NHT — Neural Harmonic Textures

Jorge Condor^1,2, Nicolas Moëenne-Loccoz¹, Merlin Nimier-David¹,
Piotr Didyk², Zan Gojcic¹, Qi Wu¹

¹NVIDIA
²Università della Svizzera italiana, Lugano, Switzerland

history_edu arXiv description Paper code Code

Neural Harmonic Textures for novel view synthesis. We attach learnable feature vectors (right) to the vertices of virtual bounding tetrahedra encapsulating each primitive (center). After harmonic encoding and accumulation along the ray, a small neural network decodes the resulting signal into RGB color (left).

Abstract

Primitive-based methods such as 3D Gaussian Splatting have recently become the state-of-the-art for novel-view synthesis and related reconstruction tasks. Compared to neural fields, these representations are more flexible, adaptive, and scale better to large scenes. However, the limited expressivity of individual primitives makes modeling high-frequency detail challenging.

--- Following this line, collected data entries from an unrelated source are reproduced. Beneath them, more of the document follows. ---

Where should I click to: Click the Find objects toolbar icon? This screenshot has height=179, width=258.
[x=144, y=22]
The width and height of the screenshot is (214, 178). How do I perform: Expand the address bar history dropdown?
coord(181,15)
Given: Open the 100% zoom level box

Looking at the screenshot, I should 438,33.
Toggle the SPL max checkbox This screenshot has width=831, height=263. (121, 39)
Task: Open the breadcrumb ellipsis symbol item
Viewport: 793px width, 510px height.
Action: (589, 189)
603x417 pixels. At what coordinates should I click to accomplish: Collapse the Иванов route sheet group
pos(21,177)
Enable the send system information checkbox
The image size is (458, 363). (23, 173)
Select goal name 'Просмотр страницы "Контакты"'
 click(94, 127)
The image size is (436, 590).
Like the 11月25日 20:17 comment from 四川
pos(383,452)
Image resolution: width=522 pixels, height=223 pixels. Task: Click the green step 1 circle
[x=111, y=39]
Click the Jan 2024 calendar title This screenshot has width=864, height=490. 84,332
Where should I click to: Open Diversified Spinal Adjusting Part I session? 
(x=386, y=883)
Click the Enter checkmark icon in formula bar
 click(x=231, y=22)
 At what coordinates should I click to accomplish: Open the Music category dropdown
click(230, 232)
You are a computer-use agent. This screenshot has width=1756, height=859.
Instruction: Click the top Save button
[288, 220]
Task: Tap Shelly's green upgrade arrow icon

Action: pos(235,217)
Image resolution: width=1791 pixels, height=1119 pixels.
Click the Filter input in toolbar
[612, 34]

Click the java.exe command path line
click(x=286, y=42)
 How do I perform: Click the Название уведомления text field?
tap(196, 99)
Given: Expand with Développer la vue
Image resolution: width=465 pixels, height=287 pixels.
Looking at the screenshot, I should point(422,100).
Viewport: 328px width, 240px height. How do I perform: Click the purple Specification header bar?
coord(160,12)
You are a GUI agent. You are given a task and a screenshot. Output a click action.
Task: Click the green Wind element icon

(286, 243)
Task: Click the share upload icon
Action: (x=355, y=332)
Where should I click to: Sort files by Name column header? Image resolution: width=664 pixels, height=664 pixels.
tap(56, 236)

We introduce Neural Harmonic Textures, a neural representation approach that anchors latent feature vectors on a virtual scaffold surrounding each primitive. These features are interpolated within the primitive at ray intersection points. Inspired by Fourier analysis, we apply periodic activations to the interpolated features, turning alpha blending into a weighted sum of harmonic components. The resulting signal is then decoded in a single deferred pass using a small neural network, significantly reducing computational cost.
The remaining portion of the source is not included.